* [SELECTED PASSAGE]

As far as ships he designed it would be easier to list the ones he didn't he was the staff Naval Architect for USSC for a long time.
A funny story, I was going through some of the 90ish Maheno plans the other day and found some preliminary GA plans with a stamp" issued to H Dunn on 8 May 1967 for model making" signed W Waters, that was for his builders model. I showed him this as the model is still in Otago, I have photos of it along with the Kiamiro model he did.


----------



## Ahmed N (Mar 10, 2019)

Thank you Richard for this information. Funny story indeed. I certainly hope to be able to use these plans that you mentioned. My currently needed plans are the Line Plans, basic Framework plans and Interior plans. But I live in Canada so can all of these plans be ordered online ? I also think the Empress Of Austrailia may be designed by Mr Waters. Also was he responsible for the design of the Wahine's bridge? (most beautiful part of the ship)

Ahmed


----------



## Ahmed N (Mar 10, 2019)

* [DATASET EXCERPTS]
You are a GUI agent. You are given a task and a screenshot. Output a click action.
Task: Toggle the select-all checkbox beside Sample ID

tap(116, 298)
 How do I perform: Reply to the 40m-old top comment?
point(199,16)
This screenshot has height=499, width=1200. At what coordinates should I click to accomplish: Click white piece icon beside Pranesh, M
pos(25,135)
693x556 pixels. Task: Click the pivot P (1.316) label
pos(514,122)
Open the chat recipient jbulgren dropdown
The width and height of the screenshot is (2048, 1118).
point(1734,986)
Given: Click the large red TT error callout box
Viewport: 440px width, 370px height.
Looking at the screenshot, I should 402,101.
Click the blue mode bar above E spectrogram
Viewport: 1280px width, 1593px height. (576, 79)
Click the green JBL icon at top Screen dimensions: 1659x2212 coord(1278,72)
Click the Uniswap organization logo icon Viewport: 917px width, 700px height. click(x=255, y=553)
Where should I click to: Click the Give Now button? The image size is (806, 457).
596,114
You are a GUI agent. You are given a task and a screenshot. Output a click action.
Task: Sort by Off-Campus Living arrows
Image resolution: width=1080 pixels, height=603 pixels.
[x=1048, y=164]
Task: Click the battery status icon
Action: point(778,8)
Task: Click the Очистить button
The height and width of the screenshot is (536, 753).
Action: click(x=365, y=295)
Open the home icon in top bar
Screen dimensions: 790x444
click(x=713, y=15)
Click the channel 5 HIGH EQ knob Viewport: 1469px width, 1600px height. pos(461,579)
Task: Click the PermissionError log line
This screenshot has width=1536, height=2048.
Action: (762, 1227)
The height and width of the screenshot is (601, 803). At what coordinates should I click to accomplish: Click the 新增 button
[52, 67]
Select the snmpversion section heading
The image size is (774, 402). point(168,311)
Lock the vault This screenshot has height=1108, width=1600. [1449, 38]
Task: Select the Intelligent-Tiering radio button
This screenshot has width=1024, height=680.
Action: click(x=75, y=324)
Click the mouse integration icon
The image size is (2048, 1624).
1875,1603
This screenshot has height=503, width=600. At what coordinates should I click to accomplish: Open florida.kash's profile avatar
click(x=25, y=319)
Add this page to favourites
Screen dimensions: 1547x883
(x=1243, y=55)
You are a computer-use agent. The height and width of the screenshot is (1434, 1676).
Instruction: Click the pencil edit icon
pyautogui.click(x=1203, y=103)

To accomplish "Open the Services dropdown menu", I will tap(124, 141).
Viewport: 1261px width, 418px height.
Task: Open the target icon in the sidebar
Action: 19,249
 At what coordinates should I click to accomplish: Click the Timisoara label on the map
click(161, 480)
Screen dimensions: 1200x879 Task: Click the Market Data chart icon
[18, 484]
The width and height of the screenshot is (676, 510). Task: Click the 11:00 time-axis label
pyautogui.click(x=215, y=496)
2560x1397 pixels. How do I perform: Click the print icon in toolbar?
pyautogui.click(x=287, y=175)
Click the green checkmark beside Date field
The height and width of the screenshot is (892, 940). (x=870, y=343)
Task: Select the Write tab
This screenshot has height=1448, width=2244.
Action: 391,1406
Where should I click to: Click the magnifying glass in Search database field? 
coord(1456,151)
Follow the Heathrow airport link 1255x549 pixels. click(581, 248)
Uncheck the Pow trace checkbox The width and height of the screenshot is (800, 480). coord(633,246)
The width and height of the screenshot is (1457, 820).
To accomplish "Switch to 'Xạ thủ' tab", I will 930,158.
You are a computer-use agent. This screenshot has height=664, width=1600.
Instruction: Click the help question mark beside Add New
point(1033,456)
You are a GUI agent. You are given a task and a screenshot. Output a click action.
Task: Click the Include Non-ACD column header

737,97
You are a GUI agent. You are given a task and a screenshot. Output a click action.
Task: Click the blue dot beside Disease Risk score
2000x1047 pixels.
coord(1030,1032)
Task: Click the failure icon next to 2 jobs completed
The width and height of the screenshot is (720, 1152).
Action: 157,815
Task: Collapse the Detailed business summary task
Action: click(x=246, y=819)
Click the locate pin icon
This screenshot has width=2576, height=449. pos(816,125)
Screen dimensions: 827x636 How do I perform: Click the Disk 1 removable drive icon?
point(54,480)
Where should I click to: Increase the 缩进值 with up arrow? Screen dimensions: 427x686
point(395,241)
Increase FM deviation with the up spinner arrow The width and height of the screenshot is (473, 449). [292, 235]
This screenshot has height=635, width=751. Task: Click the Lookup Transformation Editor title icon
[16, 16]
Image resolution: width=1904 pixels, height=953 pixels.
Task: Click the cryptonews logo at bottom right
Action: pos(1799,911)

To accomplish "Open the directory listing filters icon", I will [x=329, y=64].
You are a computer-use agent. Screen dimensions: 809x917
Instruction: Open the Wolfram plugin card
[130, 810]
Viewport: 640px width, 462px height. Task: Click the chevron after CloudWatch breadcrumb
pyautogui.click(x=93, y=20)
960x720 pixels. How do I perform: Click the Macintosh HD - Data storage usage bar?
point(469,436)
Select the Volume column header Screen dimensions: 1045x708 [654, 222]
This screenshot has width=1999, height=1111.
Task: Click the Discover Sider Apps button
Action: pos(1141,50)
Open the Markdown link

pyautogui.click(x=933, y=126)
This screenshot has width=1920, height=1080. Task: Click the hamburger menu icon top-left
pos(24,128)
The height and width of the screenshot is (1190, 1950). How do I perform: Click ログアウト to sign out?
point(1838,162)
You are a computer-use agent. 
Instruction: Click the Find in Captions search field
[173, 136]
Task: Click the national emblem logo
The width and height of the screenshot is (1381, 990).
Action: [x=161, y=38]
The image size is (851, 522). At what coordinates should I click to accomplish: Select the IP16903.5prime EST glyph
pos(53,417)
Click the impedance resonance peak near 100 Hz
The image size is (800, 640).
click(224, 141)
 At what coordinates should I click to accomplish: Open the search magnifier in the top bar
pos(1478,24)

* [YOUR TASKS]
(1) Write out the part of the forum thread on ship plans starting at "As far as ships" and ending at "model he did.".
(2) Continue the forum thread on ship plans from the point where it stops.

* [ANSWERS FOR THE TASKS]
(1)
As far as ships he designed it would be easier to list the ones he didn't he was the staff Naval Architect for USSC for a long time.
A funny story, I was going through some of the 90ish Maheno plans the other day and found some preliminary GA plans with a stamp" issued to H Dunn on 8 May 1967 for model making" signed W Waters, that was for his builders model. I showed him this as the model is still in Otago, I have photos of it along with the Kiamiro model he did.

(2)
Hello again Mr Dunn
How are you ?
I began working on the model of the Wahine
Trying to make the most out of the plans I have
From looking at the plans, it seems that most of the superstructure ie, bridge, funnel and cabin structure and windows line up with the shell framing of the ship. I have been crunching the numbers to try and figure out the spacing between the shell frames but it turns out that the shell framing towards the stern have a reduced spacing in between them than the rest of the frames which makes it difficult to figure out.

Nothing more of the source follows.